Within the UK and Ireland there are a number of different types of trainee. These are:
Those who started approved surgical training in the UK on or after 1st August 2007 are known as Specialty Registrars (StRs)*. The change in title was part of the Modernising Medical Careers (MMC) initiative developed by the four Health Departments.
Guidance on the arrangements for StR training, which has continued to evolve, is set out in A Reference Guide for Postgraduate Specialty Training in the UK also know as the Gold Guide.
StRs will pay the JCST trainee fee. For more information on the JCST trainee fee, please see here.
Those who are undertaking approved surgical training in Ireland or started training in the UK before 1st August 2007 are known as Specialist Registrars (SpRs) or Calman trainees*.
Guidance on the arrangements for SpR training is set out in ‘A Manual of Higher Surgical Training’ (also known as the Pink Book) and ‘A Guide to Specialist Registrar Training’ (also known as the Orange Book).
SpR trainees are expected to use eLogbook to record their operations.
*Trainees who switch to a more recent curriculum will become StRs.
A number of trainees are appointed to academic posts each year; these will either be Academic Clinical Fellows (ACFs) or Academic Clinical Lecturers (ACLs).
If you are an academic trainee you will spend part of your time undertaking clinical specialty training and part undertaking research or educationalist training.

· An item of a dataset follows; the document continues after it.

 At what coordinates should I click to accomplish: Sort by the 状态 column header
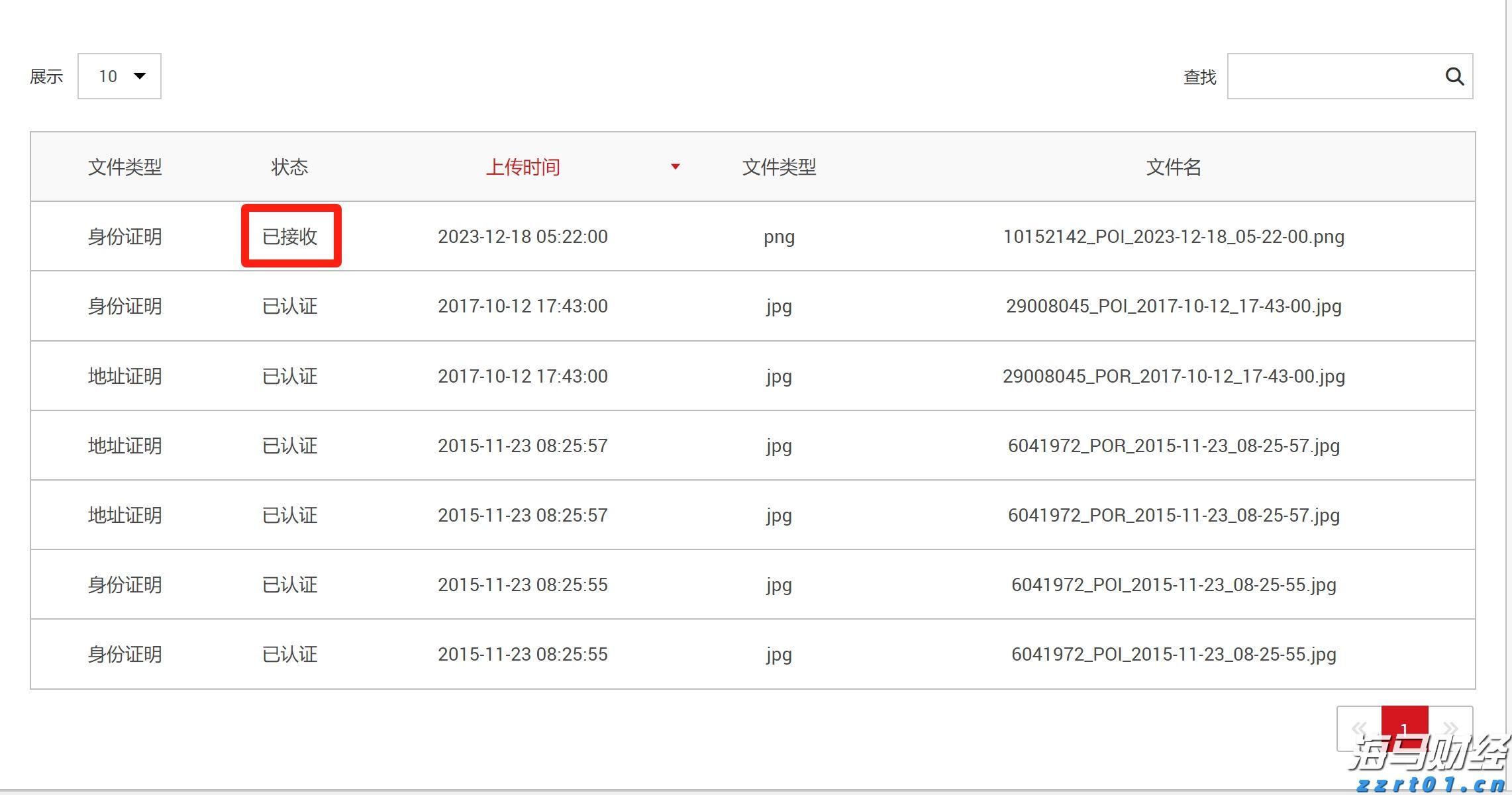pyautogui.click(x=289, y=167)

Typically both of these periods will be considered to count towards training.
ACFs are usually available to those in the early years of training and therefore tend to start at level ST1 or ST2. ACLs are usually available to those who are advanced in their specialty training and will therefore tend to start at level ST3 onwards.
Academic trainees are issued Academic National Training Numbers (NTN(A)s) in a specific surgical specialty.